▸ OBJECTIVE: Reproduce the following material line for line, without the pictures.

▸ DATA SUPPLIED:
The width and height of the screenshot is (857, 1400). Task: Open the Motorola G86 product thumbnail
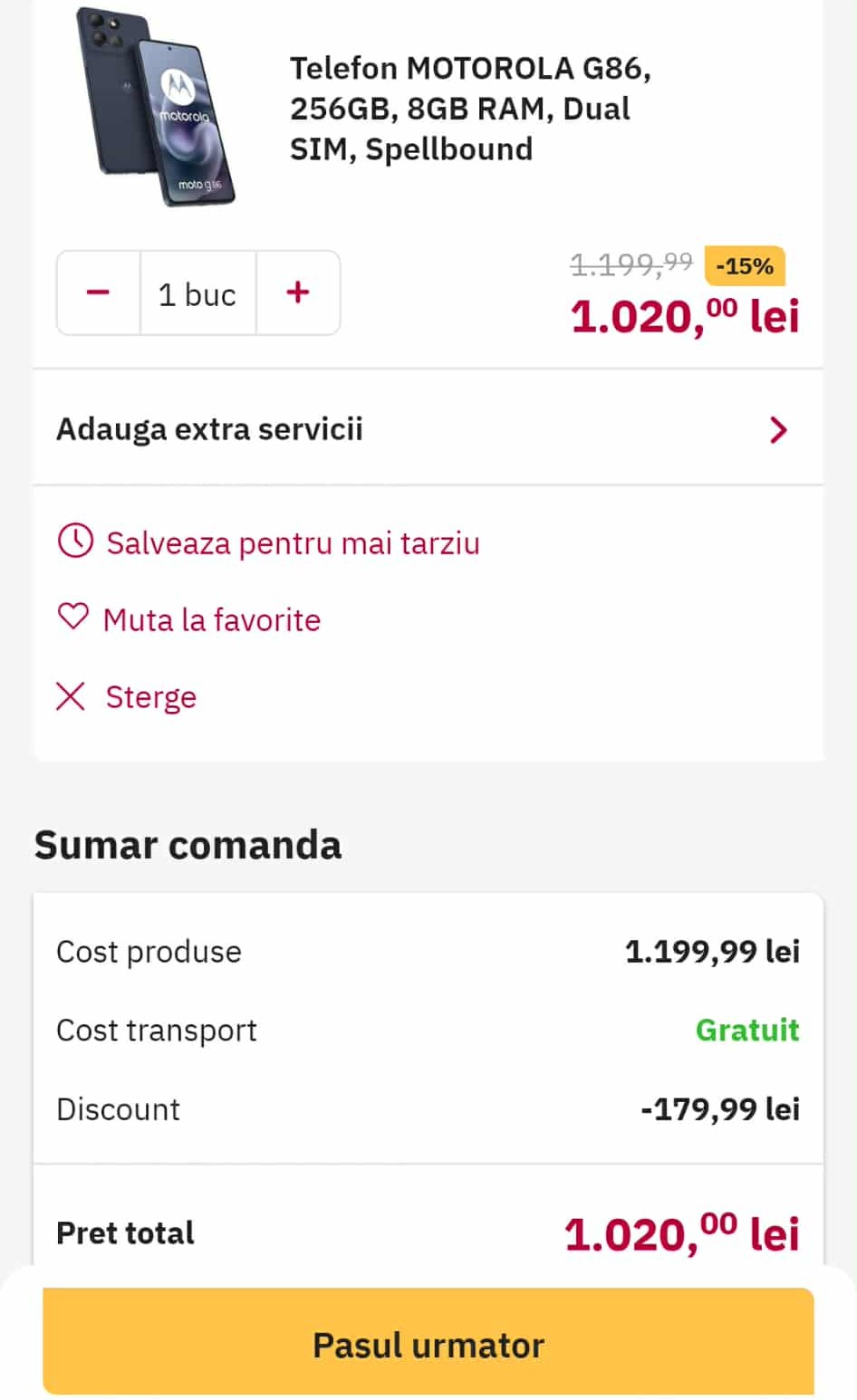pos(157,107)
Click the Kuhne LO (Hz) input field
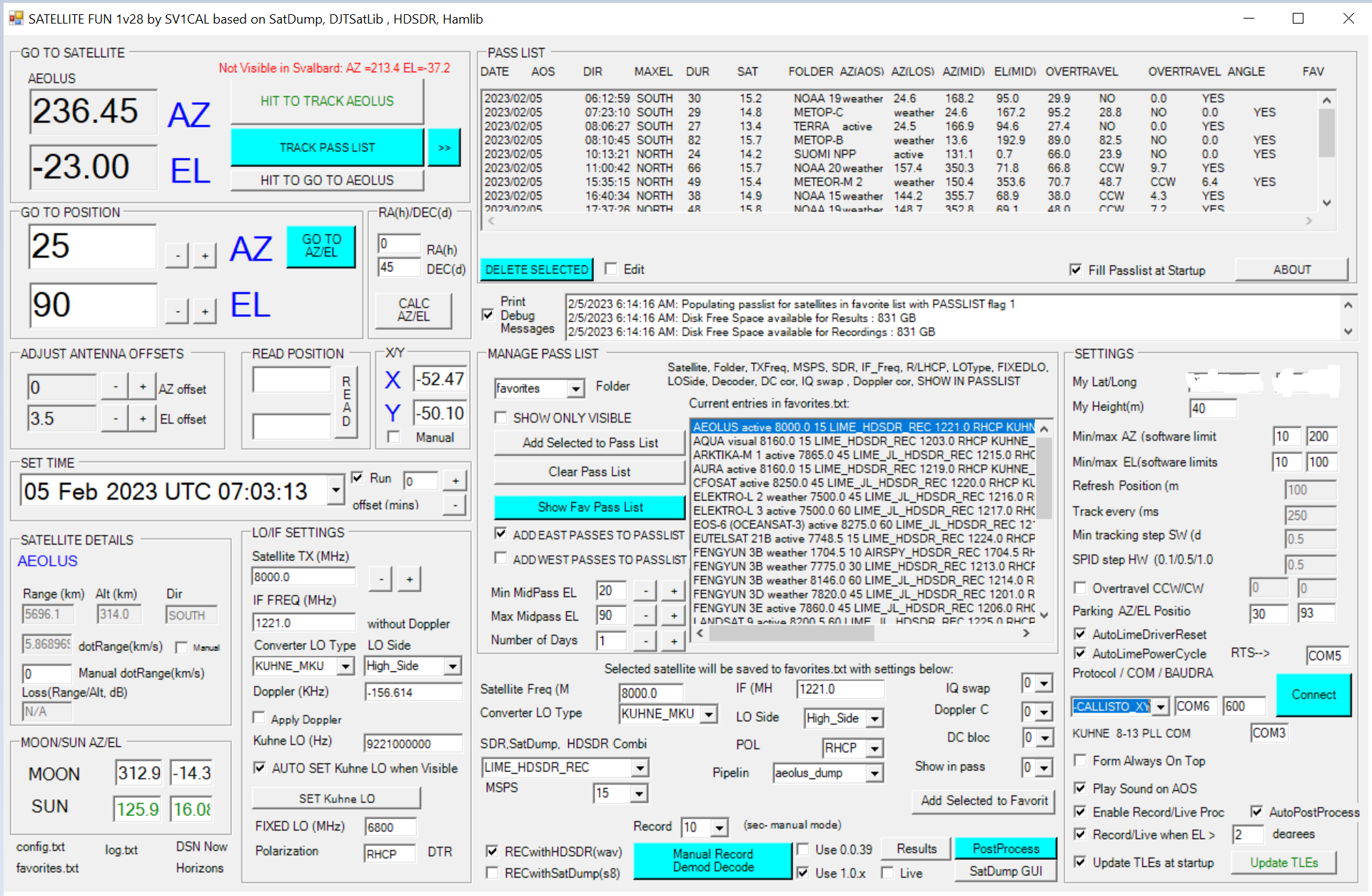Viewport: 1372px width, 896px height. (413, 743)
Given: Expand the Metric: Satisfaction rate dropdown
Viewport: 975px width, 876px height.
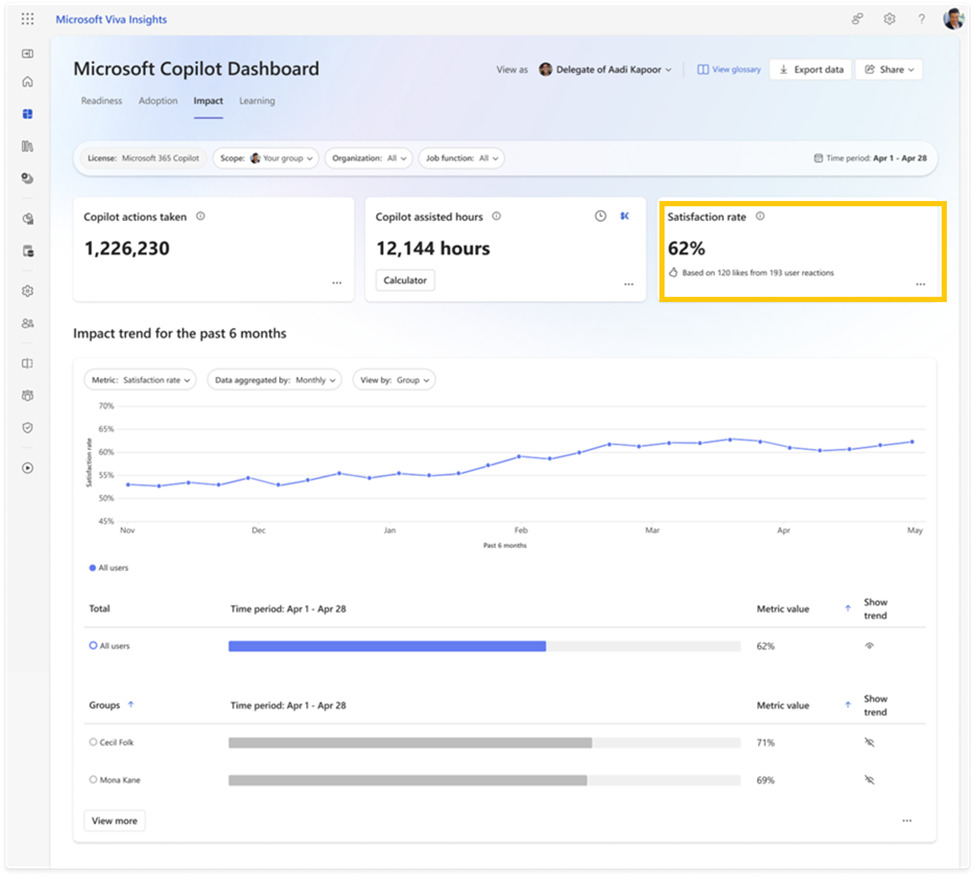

▸ FINISHED ANSWER:
The width and height of the screenshot is (857, 1400). Task: Open the Motorola G86 product thumbnail
pos(157,107)
Click the Kuhne LO (Hz) input field
Viewport: 1372px width, 896px height. (413, 743)
Given: Expand the Metric: Satisfaction rate dropdown
Viewport: 975px width, 876px height.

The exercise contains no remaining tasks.